Sejak meninggalkan bangunan D'Excecutive, Iona duduk memunggungiku. Kepalanya bersandar pada jendela, matanya fokus menatap jalanan. Samar-samar suara isakan terdengar sepanjang perjalanan. Aku tahu tangisannya belum berhenti sejak ia keluar dari kamar itu. Aku merutuki diriku sendiri karena tidak tahu bagaimana cara menenangkannya.
Ketika sudah keluar dari wilayah itu, aku memberhentikan mobil di depan sebuah warung.
"Gue ke warung dulu," pamitku pada Iona yang tidak ditanggapinya.
"Bu, beli tisu satu sama air mineral satu, ya," ucapku pada ibu penjaga warung.
Setelah barang yang aku minta diambilkan oleh ibu penjaga warung, aku membayarnya. Aku tidak langsung masuk ke mobil. Aku duduk di kursi kayu panjang yang ada di depan warung. Aku butuh waktu sebentar untuk memikirkan apa yang mesti aku lakukan di situasi ini. Aku yang mengajak Iona, jadi aku juga yang mesti bertanggung jawab.
Dari sini, aku dapat melihat siluet bayangan Iona. Ia masih bersandar pada jendela mobil. Posisinya tidak berubah sejak aku meninggalkan mobil. Lehernya pasti sakit bila terus-terusan begitu.

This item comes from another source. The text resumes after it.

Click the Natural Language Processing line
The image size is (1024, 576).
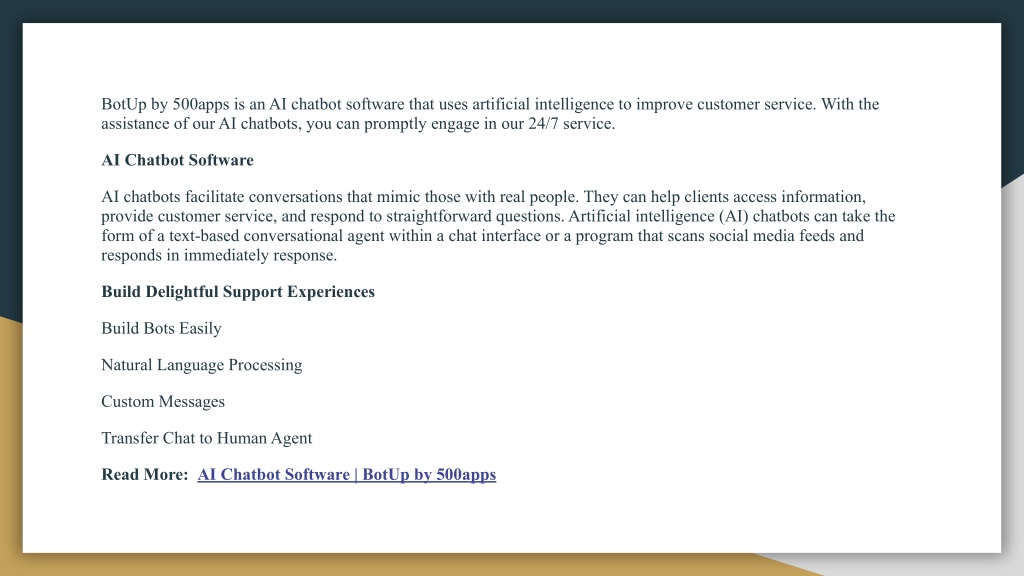[202, 365]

"Hah ...." Aku mengembuskan napas.
Pasti rasanya menyakitkan menjadi Iona, mengetahui orang yang ia suka selama ini ternyata adalah seorang ... pelacur. Reaksiku juga tidak jauh beda dengan reaksi Iona setelah mencari tahu informasi yang berada di kartu nama itu. Roos Hanami, seorang laki-laki yang menjadi idaman para wanita, memiliki banyak fans di sekolah, rupanya seorang pelacur kelas atas. Itulah yang membuatku pernah berharap supaya Roos tidak menyerah dengan Iona, supaya kemungkinan terburuk tidak terjadi pada Roos. Tapi takdir berkata lain; sesuatu yang menjadi 'kemungkinan terburuk' terjadi pada Roos. Roos menyerah. Dengan berat hati aku mesti mengantar Iona menuju patah hati terbesarnya.
Aku merasa bersalah. Namun, aku juga tidak bisa mengkhianati kata-kataku. Aku sudah berjanji pada Roos. Aku tidak akan heran bila sehabis ini Iona membenciku. Aku ... sudah siap menerimanya.
Roos sudah mengungkap jati dirinya pada Iona, menjelaskan semuanya. Namun masih ada hal yang belum disampaikan Roos pada Iona: perihal Roos yang juga memiliki perasaan yang sama dengan Iona. Aku yakin di kalimat terakhir itu Roos akan jujur soal perasaannya, tetapi cewek gila itu tiba-tiba datang dan menginterupsi pembicaraan Roos. Kedatangannya juga turut memperkeruh suasana. Cewek gila itu pasti juga bagian dari dunia gelap itu. Aku yakin.
Usai menyiapkan tenaga, aku kembali ke dalam mobil.
"Iona, ini buat lo."
Aku berpikir Iona tidak akan menanggapiku lagi. Di luar dugaanku, Iona menoleh. Menatap sebotol air mineral dan sebungkus tisu yang aku sodorkan padanya. Lantas, ia menatapku.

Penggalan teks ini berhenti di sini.